A reunião preparatória, que começou por volta das 10h, viu a retirada das candidaturas de Marcos do Val e Soraya Thronicke antes da votação. Em sua fala, Alcolumbre destacou a importância da união no Senado, afirmando ser “um defensor intransigente do diálogo” e destacando que, para ele, “governar é ouvir e liderar é servir”. O senador reiterou o compromisso com a população brasileira e com as esperanças de cada cidadão.
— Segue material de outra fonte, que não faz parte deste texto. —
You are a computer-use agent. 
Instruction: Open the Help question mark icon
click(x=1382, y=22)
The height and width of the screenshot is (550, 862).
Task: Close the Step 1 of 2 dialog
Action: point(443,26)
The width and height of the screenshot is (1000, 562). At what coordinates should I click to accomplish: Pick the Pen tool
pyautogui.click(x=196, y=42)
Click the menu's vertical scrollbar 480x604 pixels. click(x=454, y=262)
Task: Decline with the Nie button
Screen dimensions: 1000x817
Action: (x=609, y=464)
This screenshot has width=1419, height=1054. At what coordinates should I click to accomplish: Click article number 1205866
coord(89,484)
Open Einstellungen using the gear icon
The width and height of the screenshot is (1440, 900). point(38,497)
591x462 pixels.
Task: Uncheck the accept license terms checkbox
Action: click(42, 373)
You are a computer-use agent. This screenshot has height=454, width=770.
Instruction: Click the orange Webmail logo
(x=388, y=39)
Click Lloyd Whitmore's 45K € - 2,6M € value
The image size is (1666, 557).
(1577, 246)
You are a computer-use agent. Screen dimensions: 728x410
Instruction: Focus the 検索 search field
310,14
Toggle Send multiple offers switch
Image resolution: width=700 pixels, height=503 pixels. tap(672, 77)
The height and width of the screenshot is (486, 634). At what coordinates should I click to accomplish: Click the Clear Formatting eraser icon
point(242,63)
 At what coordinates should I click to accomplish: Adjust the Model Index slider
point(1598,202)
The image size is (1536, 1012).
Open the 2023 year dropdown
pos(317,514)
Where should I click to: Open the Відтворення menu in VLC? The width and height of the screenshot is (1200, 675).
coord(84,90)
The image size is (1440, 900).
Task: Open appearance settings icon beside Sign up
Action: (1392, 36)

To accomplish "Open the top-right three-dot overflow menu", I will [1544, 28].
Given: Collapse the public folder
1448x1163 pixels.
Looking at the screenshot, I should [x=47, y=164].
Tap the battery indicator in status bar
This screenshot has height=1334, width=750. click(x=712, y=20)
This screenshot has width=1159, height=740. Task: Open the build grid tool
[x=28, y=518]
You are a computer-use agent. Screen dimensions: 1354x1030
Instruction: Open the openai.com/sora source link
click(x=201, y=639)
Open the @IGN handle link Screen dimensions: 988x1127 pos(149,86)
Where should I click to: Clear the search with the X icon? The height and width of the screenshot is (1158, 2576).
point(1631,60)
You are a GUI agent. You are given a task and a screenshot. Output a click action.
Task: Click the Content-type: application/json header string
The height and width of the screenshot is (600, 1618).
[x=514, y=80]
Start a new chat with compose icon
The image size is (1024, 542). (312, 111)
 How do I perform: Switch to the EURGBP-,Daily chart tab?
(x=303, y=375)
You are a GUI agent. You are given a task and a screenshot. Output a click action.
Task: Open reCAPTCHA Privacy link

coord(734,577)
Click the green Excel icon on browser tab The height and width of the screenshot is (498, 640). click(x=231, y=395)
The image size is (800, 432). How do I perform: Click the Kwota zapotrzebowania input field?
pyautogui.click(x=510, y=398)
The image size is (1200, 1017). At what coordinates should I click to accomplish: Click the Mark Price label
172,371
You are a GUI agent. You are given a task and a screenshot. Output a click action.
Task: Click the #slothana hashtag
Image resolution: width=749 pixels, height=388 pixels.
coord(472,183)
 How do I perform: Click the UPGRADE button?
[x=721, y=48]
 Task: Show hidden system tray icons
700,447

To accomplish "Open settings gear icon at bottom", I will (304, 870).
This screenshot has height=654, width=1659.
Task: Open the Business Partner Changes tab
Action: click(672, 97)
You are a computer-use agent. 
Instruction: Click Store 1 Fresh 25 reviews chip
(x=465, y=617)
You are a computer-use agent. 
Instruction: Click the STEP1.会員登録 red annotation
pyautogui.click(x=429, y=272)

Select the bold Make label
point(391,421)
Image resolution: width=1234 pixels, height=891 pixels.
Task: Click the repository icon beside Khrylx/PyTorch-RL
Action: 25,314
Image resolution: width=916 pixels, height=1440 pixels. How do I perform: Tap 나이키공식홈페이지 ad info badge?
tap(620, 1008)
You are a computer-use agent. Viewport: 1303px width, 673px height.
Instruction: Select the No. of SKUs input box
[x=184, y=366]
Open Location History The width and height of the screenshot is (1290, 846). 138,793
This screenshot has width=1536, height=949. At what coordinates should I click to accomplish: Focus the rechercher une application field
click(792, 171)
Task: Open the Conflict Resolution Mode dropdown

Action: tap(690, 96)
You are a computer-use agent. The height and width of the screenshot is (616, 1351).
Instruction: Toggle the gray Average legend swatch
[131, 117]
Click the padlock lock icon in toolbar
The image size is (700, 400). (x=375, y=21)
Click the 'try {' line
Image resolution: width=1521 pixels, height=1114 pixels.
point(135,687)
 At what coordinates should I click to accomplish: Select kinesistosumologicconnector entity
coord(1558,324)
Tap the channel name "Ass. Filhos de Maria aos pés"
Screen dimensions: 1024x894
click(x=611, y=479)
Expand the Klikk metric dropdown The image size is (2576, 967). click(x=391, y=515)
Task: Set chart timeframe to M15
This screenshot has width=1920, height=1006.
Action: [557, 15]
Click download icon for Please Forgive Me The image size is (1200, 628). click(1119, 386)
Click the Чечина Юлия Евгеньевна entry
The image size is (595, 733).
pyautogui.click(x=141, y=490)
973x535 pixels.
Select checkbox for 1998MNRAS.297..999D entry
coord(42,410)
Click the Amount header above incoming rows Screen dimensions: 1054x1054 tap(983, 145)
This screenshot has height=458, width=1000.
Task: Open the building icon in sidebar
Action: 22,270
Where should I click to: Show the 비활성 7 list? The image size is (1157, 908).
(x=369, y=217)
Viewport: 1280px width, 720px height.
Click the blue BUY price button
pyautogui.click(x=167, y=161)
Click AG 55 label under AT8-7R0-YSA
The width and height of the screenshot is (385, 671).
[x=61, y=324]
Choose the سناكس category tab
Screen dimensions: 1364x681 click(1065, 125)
Marcos Pontes, durante seu discurso, enfatizou a necessidade urgente de mudanças, apontando que o país “clama por mudanças” e que a população está aflita. Para ele, o Senado precisa escolher entre a estagnação e a luta por um futuro melhor, com a promessa de restaurar a credibilidade da Casa.
Já Eduardo Girão, em tom crítico, acusou a atual gestão do Senado de permitir a perda do equilíbrio entre os poderes e de não combater a censura no Brasil. Ele defendeu uma retomada da imagem da Casa, afirmando que o Senado não cumpriu seu papel constitucional.
Com a vitória de Alcolumbre, o Senado inicia um novo ciclo com o desafio de promover a unidade e o diálogo entre as diversas correntes políticas.